Die Menschen versuchen trotz Krieg, Weihnachten zu feiern Warum die Ukraine zweimal Weihnachten feiert

BERLIN · . In diesem Jahr feiert der ukrainische Pfarrer Bohdan Ohulschansky gleich zweimal das Weihnachtsfest mit seiner Gemeinde. „Die jüngeren Menschen wollen am 25. Dezember feiern, die älteren das traditionelle Weihnachtsfest am 6. und 7. Januar“, erzählt der Kiewer Priester im Gespräch.

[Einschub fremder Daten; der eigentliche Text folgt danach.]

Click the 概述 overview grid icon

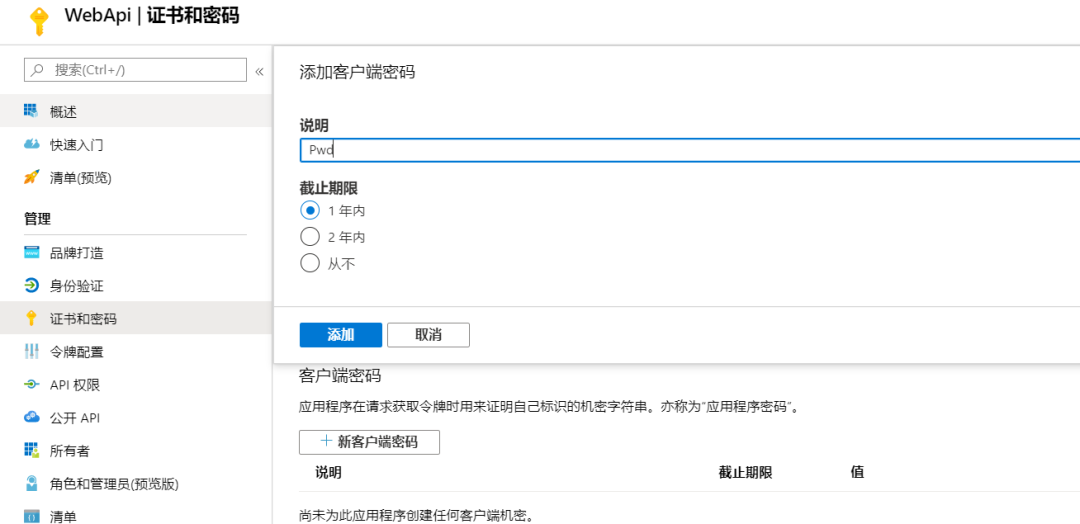31,110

Schon länger gibt es in der Ukraine eine Debatte darüber, Weihnachten vom 6. und 7. Januar auf den 25. Dezember zu verschieben – als Zeichen, dass man sich nicht mehr in der russischen Einflusssphäre befinden will, sondern europäisch Weihnachten feiern möchte. Denn im Gegensatz zu westlichen Ländern, orientiert man sich in Russland am julianischen Kalender und dort fällt Weihnachten auf den 6. und 7. Januar. Es ist der Versuch, durch religiöse Feiertage die ukrainische Identität neu zu justieren.

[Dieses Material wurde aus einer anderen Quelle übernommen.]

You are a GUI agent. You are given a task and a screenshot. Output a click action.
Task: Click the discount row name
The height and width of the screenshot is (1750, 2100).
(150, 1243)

„Wir gehen gerne neue Schritte und probieren Neues aus“, sagt Ohulschansky. Nach den Feiertagen soll die Gemeinde abstimmen, an welchen Tagen sie in Zukunft Weihnachten feiern möchte. Dass ukrainische Gemeinden am 25. Dezember das Weihnachtsfest begehen, ist eher die Ausnahme, beobachtet Regina Elsner vom Zentrum für Osteuropa- und internationale Studien in Berlin. „Es gibt einzelne Gemeinden, die das machen, aber nicht alle“, so die Expertin für Orthodoxe Kirchen in Osteuropa.

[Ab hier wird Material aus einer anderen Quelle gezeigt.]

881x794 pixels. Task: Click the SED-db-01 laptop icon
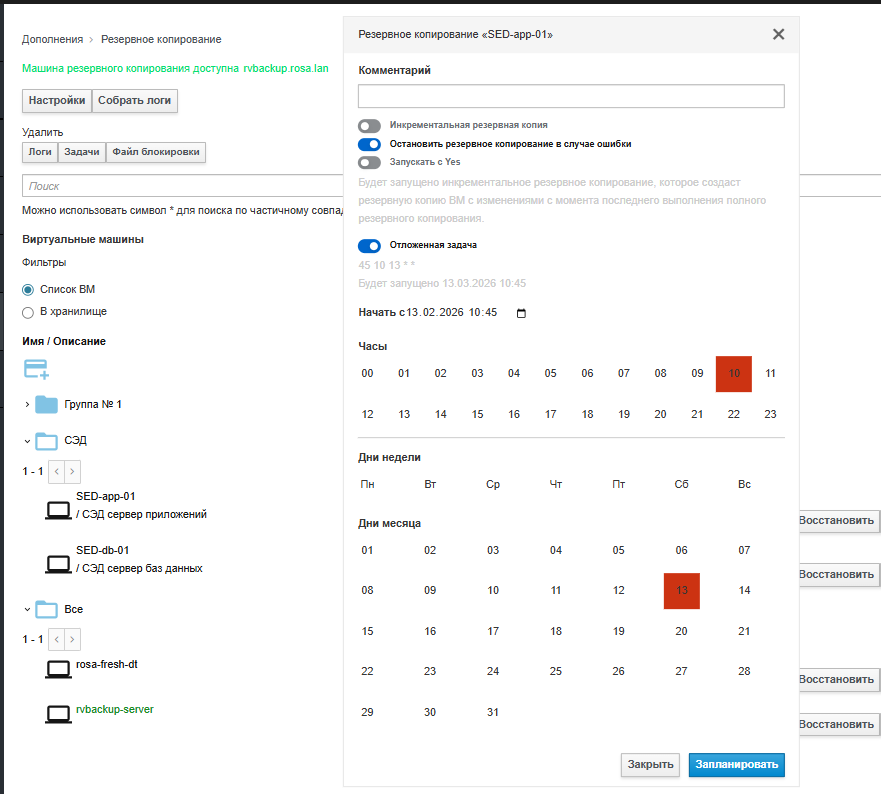59,564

Der Wunsch, sich vom russischen Einfluss zu lösen, hat konkrete Auswirkungen auf die Gläubigen in der Ukraine. Denn die größte Religionsgemeinschaft des Landes ist die traditionsreiche Ukrainische Orthodoxe Kirche (UOK). Sie ist zwar administrativ und finanziell unabhängig, aber aufgrund ihrer Geschichte noch heute eng mit der russisch-orthodoxen Kirche in Moskau verbunden. Einige ukrainische Gemeinden der Kirche haben sich nach Beginn des Kriegs am 24. Februar vom Moskauer Patriarchat abgewandt.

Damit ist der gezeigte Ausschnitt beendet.